A l’inverse, d’autres essaient justement de renouer avec la sérénité… tout en gardant une partie de leur esprit actif et « connecté » avec leur entreprise. Stéphanie Delpon – dont vous pouvez retrouver le portrait ici -, l’une des deux têtes pensantes de Pictoresq, un duo créatif et artistique «  à visage humain », en est l’exemple parfait. La jeune femme profite de cette fin d’année pour prendre un peu de recul.  « J’essaie de voir ce qui a fonctionné, ce qui a moins marché. Ce qui est perfectible. Et surtout j’écris mes désirs, mes envies pour cette nouvelle année pour Pictoresq ».  Un cahier de doléances dont elle nous livre le modus operandi. « Cette semaine, j’ai pris du beau papier et mon stylo plume et j’ai écrit mes désirs pour 2018. Ce ne sont pas vraiment des résolutions de travail. Mais il s’agit tout simplement de retranscrire tout ce dont j’ai très envie pour cette nouvelle année. Une liste de désirs ». Tout en prenant grand soin de ne pas partir à la conquête de ses souhaits à tombeau ouvert. « Une fois ma liste écrite, je m’efforce de ne pas passer en mode exécution tout de suite. Je laisse mûrir un peu.
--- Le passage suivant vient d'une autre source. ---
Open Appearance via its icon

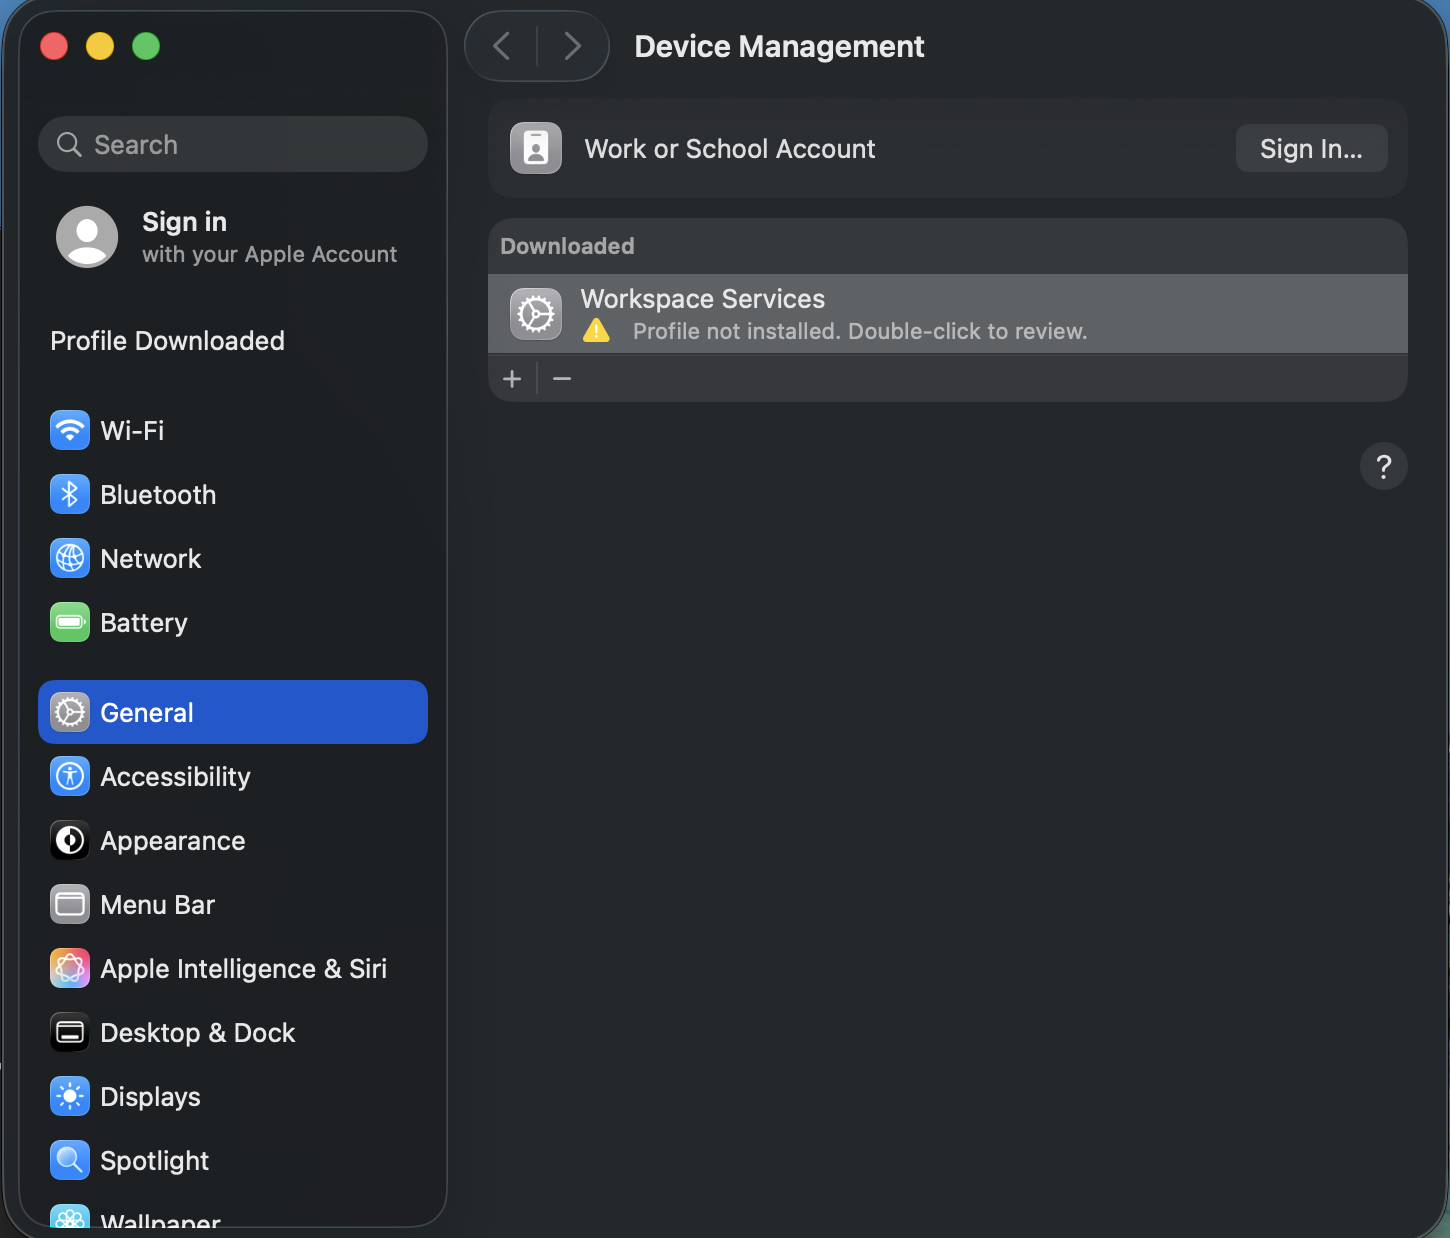[x=69, y=840]
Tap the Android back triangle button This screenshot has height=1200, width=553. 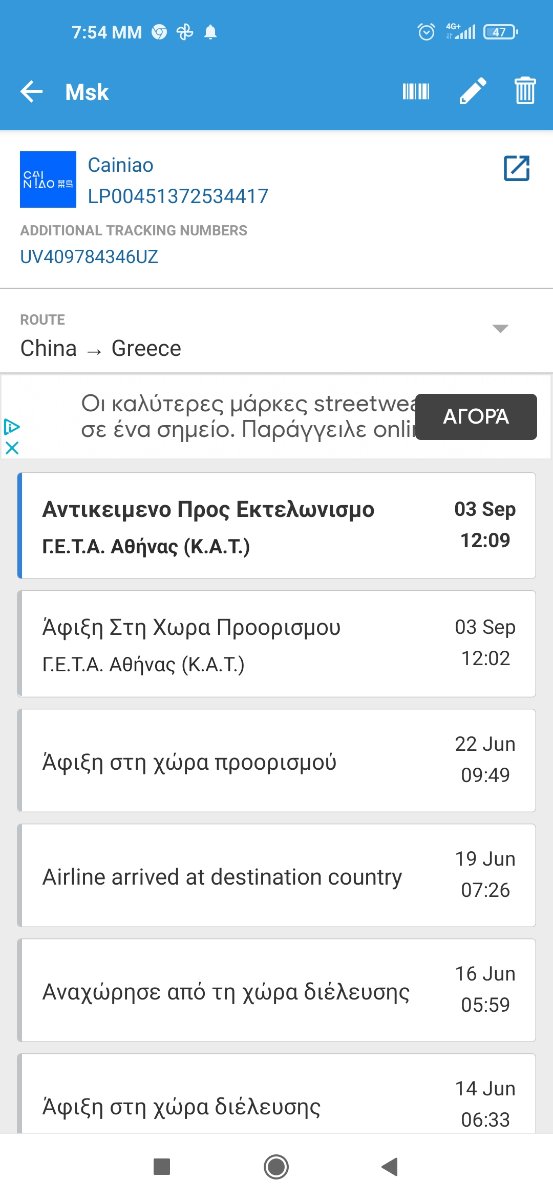pos(390,1166)
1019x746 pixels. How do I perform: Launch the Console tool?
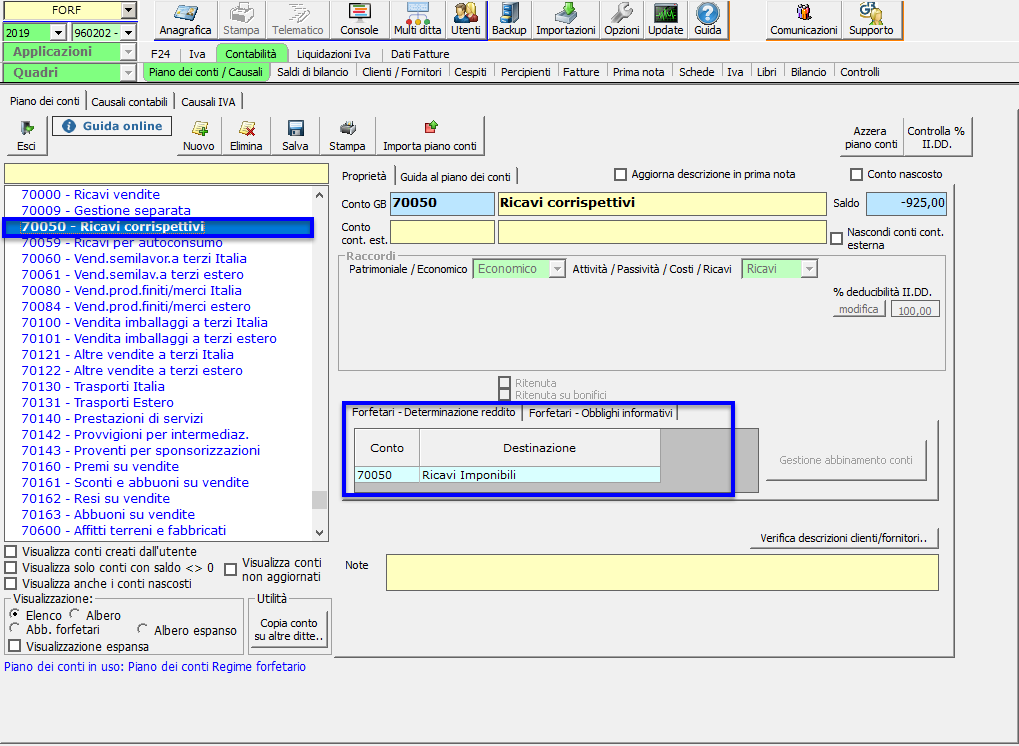pos(359,19)
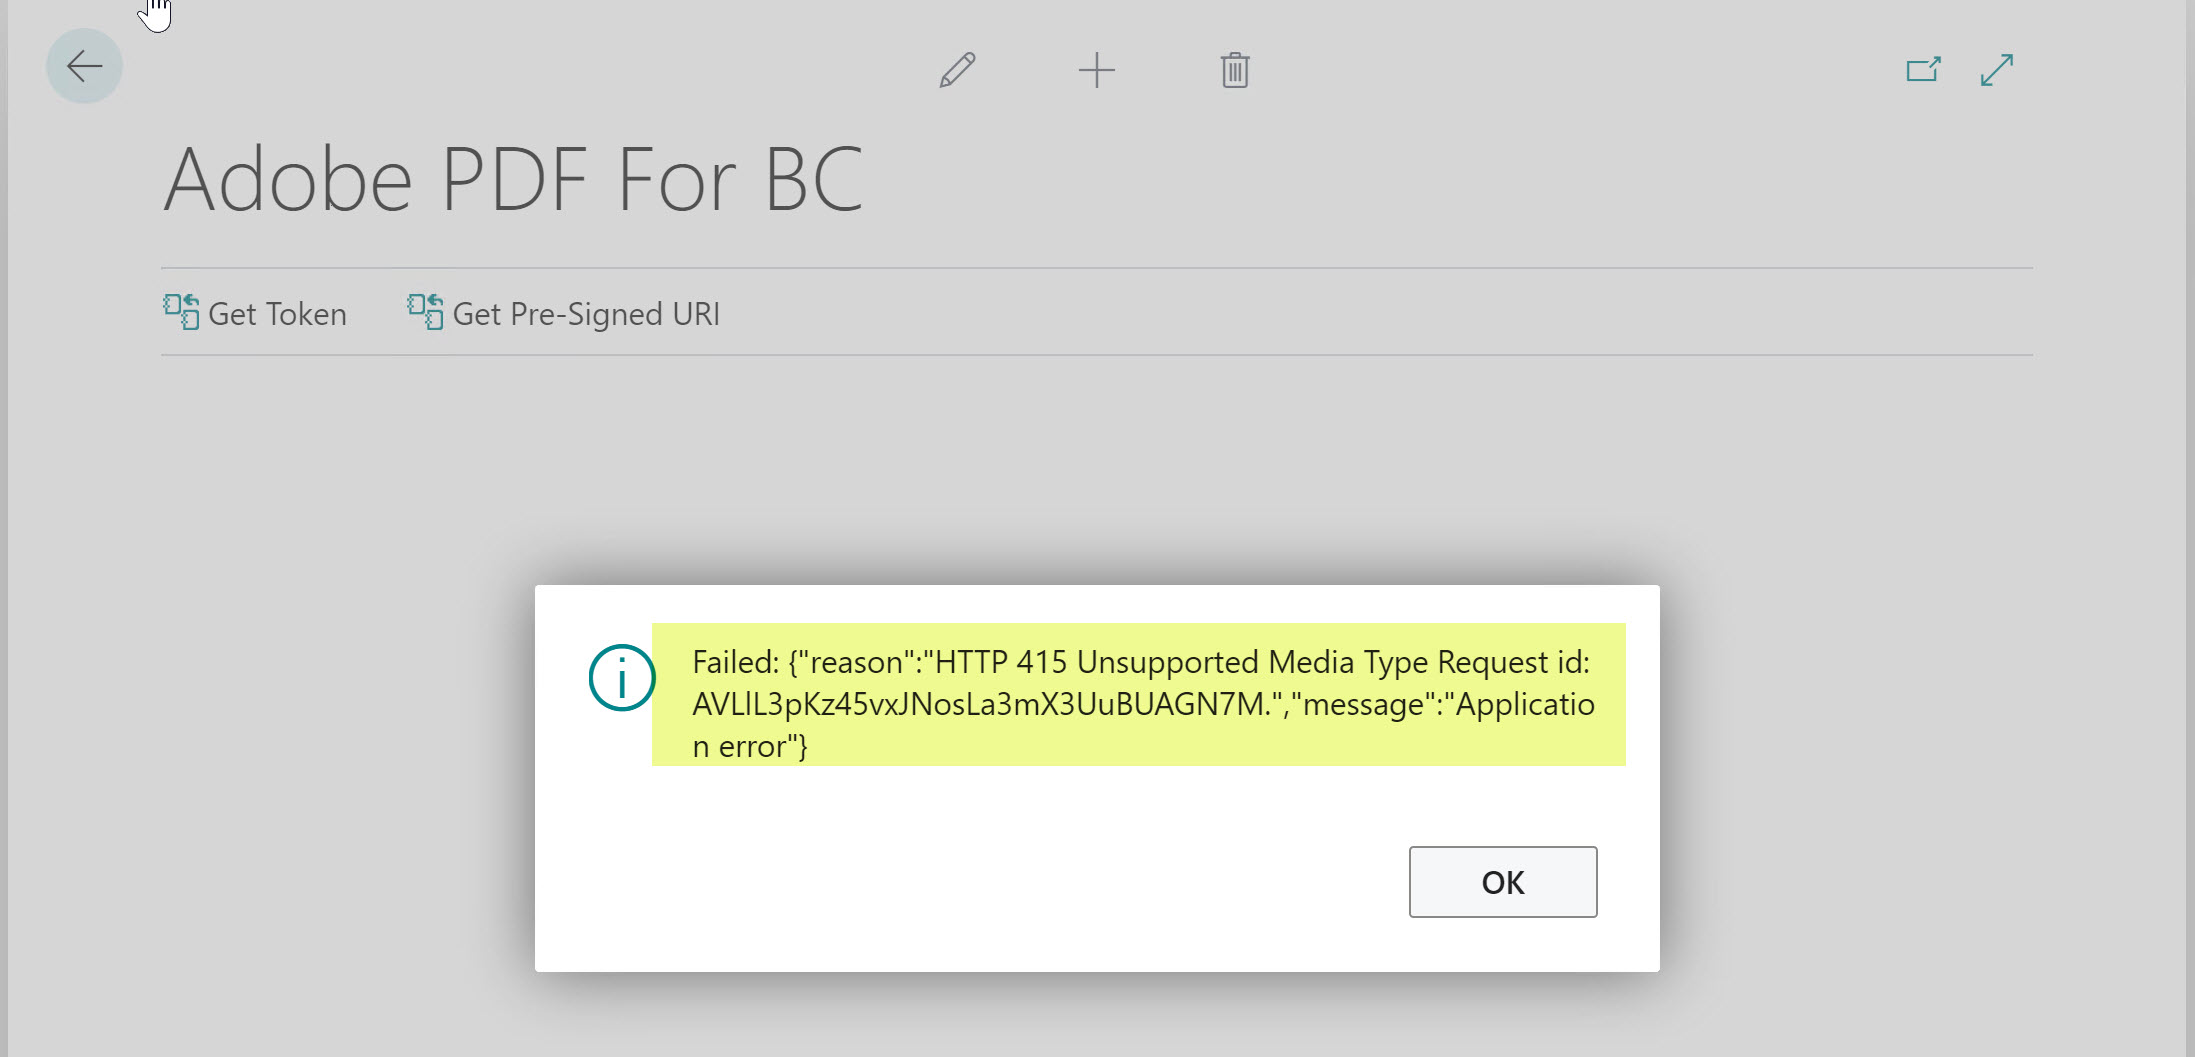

Et j’attends au moins la semaine prochaine pour m’y atteler ! ».

Si du côté de Stéphanie Delpon le repos est partiel, il est, en revanche, plus prononcé pour Arthur Tutin, instigateur de la « Wine Tech », à savoir l’union des start-up viticoles, mais également à la tête de l’entité TrocWine qui permet le troc de bouteilles entre particuliers. « Pour moi c’est déconnexion totale en Forêt Noire ! Cela me permet de me recentrer sur le principal : une activité physique régulière et de longues lectures inspirantes tout en respirant le bon air… Un regain pour le corps et l’esprit ! » Mais là aussi, en dépit de ce cadre bucolique, le travail peut refaire surface à tout moment. « Mes projets pour la rentrée restent dans un coin de même tête, notre site TrocWine va ainsi faire peau neuve prochainement et je m’attelle également au lancement d’un nouveau magazine ».  Se ressourcer dans des contrées lointaines, loin du stress du quotidien, est également le parti pris de Loïc Le Meur, installé aux Etats-Unis, et qui a marqué les esprits en 2017 avec le succès à Paris de sa conférence Leade.rs, événement destiné à mettre en lumière les talents de demain. « Pour moi, c’est  Kite-surf à Tulum au Mexique avec les enfants ».
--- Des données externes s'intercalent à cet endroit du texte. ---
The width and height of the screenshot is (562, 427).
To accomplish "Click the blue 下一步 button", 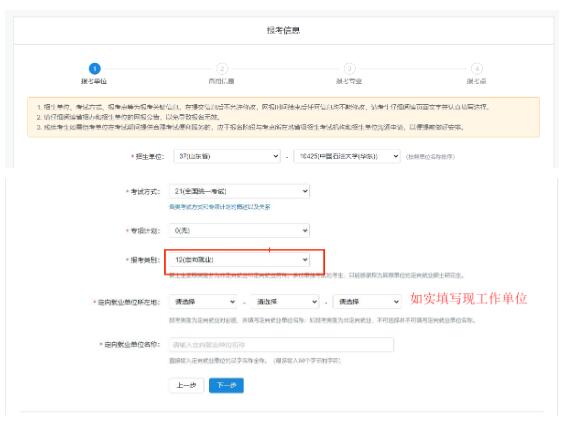I will pyautogui.click(x=227, y=385).
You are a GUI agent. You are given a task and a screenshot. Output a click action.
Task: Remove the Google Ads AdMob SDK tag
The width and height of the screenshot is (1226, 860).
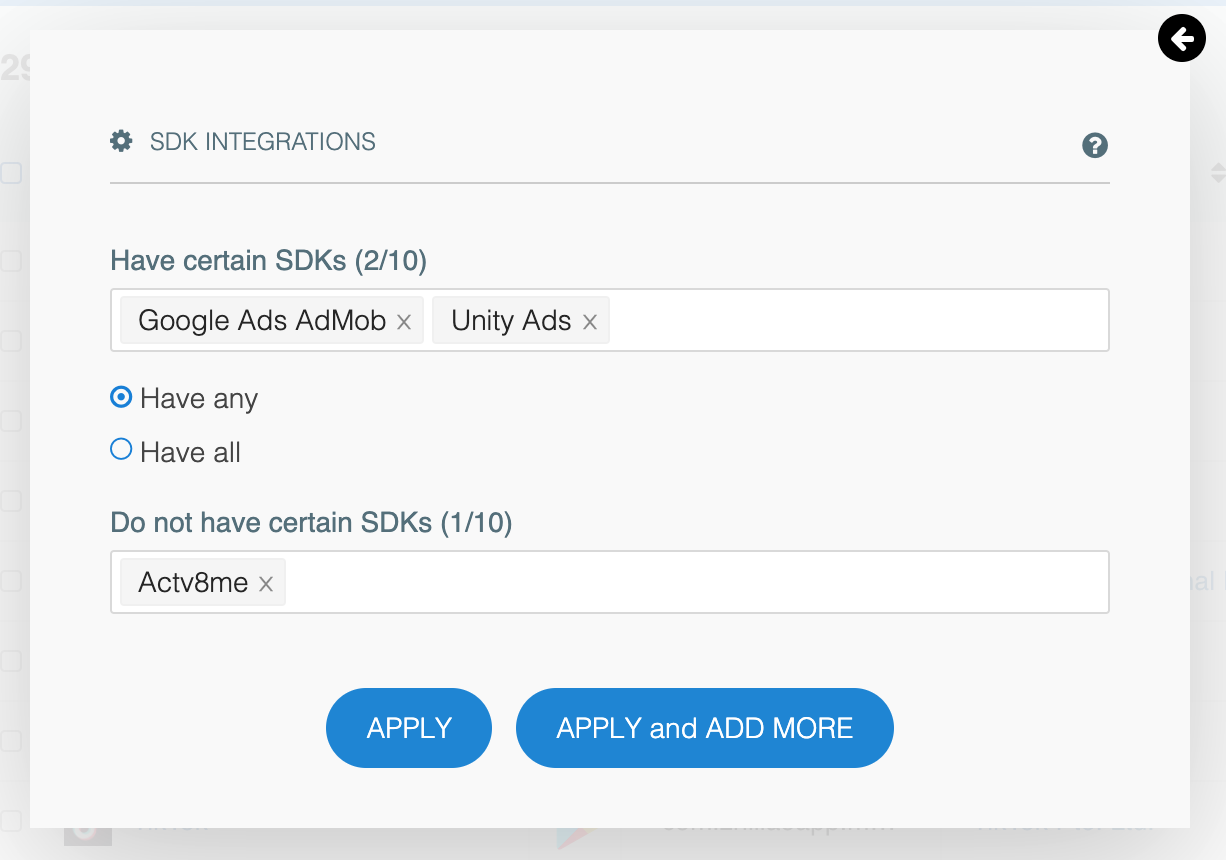point(404,321)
Les tâches administratives au menu

Billy Chevallereau, l’un des deux figures de proue des « French Vikings », jeune start-up prometteuse proposant une gamme de mobilier en béton au design soigné et épuré, s’est également accordé un moment de répit après une année surchargée. « On a un peu levé le pied cette semaine pour recharger de la grosse période précédente. On en profite pour passer un peu de temps en famille et sortir la tête du guidon pour réfléchir aux prochains projets de 2018 ». Après avoir lancé une gamme de coffrets pour réaliser ses meubles soi-même, à domicile, l’entrepreneur planche sur une nouvelle mouture de kit à réaliser à la maison. Enfin, pour les entrepreneurs, la fin d’année rime également avec contraintes administratives et moult paperasses à remplir.  C’est le lot de Zineb Zakraoui, maître d’œuvre des chaussures en cuir tatouées BadSeed – prochainement sur le marché -, qui profite de cette semaine d’accalmie pour s’acquitter de ces tâches. « Cette période de battement, bien que dédiée au travail, est peut-être davantage dévolue aux activités plus récréatives, qui ne nécessitent pas une grande mobilisation intellectuelle. J’en profite également pour faire ma planification trimestrielle et répondre aux obligations administratives légales (soldes, tva, inventaires, etc) ».  Toujours sur le qui-vive. « C’est ça la vie d’entrepreneur ! », conclut Justine Chrétien.  Rendez-vous l’année prochaine.